§ **DIRECTIONS FOR THIS TASK**: Find the line with "587 (175, 1545)" and the line with "شرائح (105, 2418)" in the entries below; output exactly those two lines, every line between them, and no others.

§ **RECORDS SUPPLIED**:
◇ ◇ ◇ ◇

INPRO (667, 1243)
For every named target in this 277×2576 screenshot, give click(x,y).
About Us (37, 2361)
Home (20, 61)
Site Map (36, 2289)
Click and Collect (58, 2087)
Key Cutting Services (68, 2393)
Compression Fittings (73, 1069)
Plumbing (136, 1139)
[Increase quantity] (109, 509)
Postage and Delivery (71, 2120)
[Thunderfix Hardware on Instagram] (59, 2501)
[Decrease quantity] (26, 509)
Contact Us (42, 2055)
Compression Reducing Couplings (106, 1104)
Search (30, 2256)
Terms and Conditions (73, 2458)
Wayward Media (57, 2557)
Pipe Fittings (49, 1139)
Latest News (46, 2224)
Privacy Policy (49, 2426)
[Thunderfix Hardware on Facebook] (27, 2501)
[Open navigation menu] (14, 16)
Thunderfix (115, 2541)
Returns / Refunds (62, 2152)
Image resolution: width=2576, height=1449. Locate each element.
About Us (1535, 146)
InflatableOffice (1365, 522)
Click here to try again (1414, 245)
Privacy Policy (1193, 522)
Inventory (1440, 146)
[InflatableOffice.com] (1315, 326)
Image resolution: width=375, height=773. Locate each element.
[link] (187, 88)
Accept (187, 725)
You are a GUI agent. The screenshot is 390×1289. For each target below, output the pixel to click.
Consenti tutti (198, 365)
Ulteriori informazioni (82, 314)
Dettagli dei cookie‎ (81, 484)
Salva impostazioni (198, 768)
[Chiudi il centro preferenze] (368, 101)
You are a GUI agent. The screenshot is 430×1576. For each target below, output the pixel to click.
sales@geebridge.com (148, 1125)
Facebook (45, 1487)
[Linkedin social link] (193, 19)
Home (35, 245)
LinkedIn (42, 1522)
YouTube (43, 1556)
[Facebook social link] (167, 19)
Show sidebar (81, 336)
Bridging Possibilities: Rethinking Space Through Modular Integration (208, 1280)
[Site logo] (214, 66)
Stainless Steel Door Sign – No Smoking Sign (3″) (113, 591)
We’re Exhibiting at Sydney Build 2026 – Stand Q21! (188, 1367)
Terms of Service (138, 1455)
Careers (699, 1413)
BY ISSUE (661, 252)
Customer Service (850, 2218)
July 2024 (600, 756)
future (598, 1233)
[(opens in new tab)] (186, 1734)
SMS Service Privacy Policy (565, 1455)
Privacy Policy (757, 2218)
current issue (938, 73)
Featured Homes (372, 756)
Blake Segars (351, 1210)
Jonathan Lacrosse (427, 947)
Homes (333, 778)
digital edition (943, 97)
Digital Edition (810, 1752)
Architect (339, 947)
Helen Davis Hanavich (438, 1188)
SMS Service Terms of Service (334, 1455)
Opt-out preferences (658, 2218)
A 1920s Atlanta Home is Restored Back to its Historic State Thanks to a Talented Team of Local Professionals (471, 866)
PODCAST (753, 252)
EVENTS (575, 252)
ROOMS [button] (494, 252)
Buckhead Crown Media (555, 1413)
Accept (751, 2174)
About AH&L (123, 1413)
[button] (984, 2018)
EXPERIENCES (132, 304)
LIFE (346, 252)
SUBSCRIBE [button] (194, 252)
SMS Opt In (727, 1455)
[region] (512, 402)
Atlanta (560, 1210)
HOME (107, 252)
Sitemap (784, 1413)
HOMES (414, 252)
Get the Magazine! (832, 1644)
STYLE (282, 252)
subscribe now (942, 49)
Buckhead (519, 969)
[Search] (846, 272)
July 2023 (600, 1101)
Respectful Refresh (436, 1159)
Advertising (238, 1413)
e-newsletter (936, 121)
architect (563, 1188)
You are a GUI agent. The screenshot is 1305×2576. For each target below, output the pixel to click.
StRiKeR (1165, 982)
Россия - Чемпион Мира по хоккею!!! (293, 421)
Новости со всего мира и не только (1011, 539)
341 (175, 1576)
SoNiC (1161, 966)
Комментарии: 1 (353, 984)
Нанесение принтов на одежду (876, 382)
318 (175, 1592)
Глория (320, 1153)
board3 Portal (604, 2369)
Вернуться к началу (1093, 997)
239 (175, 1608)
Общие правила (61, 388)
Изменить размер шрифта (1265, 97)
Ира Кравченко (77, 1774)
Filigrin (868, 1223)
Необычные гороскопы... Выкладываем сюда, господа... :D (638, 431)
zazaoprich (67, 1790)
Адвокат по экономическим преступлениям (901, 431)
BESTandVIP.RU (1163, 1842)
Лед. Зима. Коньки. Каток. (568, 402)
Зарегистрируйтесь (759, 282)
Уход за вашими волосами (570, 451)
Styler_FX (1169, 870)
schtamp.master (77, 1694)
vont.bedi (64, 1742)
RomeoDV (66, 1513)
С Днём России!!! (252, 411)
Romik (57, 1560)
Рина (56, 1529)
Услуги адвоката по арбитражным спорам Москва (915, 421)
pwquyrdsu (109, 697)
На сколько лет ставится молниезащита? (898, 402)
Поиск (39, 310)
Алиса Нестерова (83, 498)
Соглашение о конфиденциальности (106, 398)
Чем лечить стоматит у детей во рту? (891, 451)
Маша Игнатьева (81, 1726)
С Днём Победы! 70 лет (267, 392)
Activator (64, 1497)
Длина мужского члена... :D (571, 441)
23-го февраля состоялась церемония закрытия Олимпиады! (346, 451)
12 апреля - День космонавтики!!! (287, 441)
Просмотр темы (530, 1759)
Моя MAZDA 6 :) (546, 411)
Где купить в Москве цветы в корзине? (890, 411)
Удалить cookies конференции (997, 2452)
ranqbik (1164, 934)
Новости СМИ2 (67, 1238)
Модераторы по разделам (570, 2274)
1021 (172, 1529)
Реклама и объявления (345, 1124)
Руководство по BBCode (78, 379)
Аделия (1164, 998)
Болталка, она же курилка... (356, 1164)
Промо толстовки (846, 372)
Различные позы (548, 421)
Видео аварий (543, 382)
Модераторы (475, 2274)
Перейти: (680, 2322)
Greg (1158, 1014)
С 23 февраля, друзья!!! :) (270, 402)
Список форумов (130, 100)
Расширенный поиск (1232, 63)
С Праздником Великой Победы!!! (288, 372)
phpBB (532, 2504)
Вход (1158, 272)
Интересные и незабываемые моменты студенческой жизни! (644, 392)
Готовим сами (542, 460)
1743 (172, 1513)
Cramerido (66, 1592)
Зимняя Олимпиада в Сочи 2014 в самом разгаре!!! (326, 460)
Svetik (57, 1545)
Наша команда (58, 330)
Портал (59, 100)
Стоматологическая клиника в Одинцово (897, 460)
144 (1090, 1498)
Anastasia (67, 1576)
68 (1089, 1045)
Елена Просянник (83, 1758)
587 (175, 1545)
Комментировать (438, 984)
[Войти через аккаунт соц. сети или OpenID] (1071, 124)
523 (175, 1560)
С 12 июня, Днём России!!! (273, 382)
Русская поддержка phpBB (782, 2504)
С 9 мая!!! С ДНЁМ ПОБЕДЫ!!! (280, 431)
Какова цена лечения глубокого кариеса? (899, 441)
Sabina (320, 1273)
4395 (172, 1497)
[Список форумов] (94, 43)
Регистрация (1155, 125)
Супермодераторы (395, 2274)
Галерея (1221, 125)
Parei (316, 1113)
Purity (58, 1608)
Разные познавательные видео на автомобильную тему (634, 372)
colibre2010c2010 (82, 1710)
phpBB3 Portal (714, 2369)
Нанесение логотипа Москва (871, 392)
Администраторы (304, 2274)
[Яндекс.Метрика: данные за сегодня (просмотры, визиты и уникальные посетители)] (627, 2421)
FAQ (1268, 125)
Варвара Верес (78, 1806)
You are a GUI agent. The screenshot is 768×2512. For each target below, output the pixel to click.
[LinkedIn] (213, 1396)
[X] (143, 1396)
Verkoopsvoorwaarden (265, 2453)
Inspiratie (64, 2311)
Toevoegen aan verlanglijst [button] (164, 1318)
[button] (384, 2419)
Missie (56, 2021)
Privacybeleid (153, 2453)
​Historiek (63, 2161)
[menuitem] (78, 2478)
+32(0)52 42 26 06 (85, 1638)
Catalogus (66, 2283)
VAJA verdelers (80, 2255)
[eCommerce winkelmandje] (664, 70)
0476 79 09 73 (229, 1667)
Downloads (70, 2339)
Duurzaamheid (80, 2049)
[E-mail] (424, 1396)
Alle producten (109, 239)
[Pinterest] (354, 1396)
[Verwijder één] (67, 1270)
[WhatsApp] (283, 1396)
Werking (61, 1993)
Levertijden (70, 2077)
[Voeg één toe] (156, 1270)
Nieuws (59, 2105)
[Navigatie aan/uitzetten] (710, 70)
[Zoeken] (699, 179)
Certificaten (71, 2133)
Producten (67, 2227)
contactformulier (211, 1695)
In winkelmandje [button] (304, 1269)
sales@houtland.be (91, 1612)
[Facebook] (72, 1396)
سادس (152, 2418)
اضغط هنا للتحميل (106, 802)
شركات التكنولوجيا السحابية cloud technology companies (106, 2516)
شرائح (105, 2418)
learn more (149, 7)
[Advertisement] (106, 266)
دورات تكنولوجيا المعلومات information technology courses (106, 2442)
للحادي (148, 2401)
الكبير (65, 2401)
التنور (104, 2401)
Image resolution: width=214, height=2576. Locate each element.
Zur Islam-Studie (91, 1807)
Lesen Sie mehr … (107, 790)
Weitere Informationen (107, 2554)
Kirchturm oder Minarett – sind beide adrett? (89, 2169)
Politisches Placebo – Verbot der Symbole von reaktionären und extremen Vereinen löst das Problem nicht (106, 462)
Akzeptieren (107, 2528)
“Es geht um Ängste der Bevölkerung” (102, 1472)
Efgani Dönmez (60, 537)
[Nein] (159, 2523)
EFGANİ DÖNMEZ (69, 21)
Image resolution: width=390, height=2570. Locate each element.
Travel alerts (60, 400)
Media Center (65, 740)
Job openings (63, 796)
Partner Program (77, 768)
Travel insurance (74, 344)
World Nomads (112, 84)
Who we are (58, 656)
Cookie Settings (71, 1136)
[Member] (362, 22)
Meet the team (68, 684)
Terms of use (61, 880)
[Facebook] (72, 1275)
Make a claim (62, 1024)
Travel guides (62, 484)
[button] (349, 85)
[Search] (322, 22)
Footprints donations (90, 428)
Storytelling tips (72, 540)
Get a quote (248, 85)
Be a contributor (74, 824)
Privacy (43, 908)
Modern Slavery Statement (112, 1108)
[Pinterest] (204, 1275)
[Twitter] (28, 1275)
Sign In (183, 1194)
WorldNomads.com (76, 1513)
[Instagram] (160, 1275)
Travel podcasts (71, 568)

◇ ◇ ◇ ◇

§ **YOUR SOLUTION**:
587 (175, 1545)
Комментировать (438, 984)
[Войти через аккаунт соц. сети или OpenID] (1071, 124)
523 (175, 1560)
С 12 июня, Днём России!!! (273, 382)
Русская поддержка phpBB (782, 2504)
С 9 мая!!! С ДНЁМ ПОБЕДЫ!!! (280, 431)
Какова цена лечения глубокого кариеса? (899, 441)
Sabina (320, 1273)
4395 (172, 1497)
[Список форумов] (94, 43)
Регистрация (1155, 125)
Супермодераторы (395, 2274)
Галерея (1221, 125)
Parei (316, 1113)
Purity (58, 1608)
Разные познавательные видео на автомобильную тему (634, 372)
colibre2010c2010 (82, 1710)
phpBB3 Portal (714, 2369)
Нанесение логотипа Москва (871, 392)
Администраторы (304, 2274)
[Яндекс.Метрика: данные за сегодня (просмотры, визиты и уникальные посетители)] (627, 2421)
FAQ (1268, 125)
Варвара Верес (78, 1806)
You are a GUI agent. The screenshot is 768×2512. For each target below, output the pixel to click.
[LinkedIn] (213, 1396)
[X] (143, 1396)
Verkoopsvoorwaarden (265, 2453)
Inspiratie (64, 2311)
Toevoegen aan verlanglijst [button] (164, 1318)
[button] (384, 2419)
Missie (56, 2021)
Privacybeleid (153, 2453)
​Historiek (63, 2161)
[menuitem] (78, 2478)
+32(0)52 42 26 06 (85, 1638)
Catalogus (66, 2283)
VAJA verdelers (80, 2255)
[eCommerce winkelmandje] (664, 70)
0476 79 09 73 (229, 1667)
Downloads (70, 2339)
Duurzaamheid (80, 2049)
[E-mail] (424, 1396)
Alle producten (109, 239)
[Pinterest] (354, 1396)
[Verwijder één] (67, 1270)
[WhatsApp] (283, 1396)
Werking (61, 1993)
Levertijden (70, 2077)
[Voeg één toe] (156, 1270)
Nieuws (59, 2105)
[Navigatie aan/uitzetten] (710, 70)
[Zoeken] (699, 179)
Certificaten (71, 2133)
Producten (67, 2227)
contactformulier (211, 1695)
In winkelmandje [button] (304, 1269)
sales@houtland.be (91, 1612)
[Facebook] (72, 1396)
سادس (152, 2418)
اضغط هنا للتحميل (106, 802)
شركات التكنولوجيا السحابية cloud technology companies (106, 2516)
شرائح (105, 2418)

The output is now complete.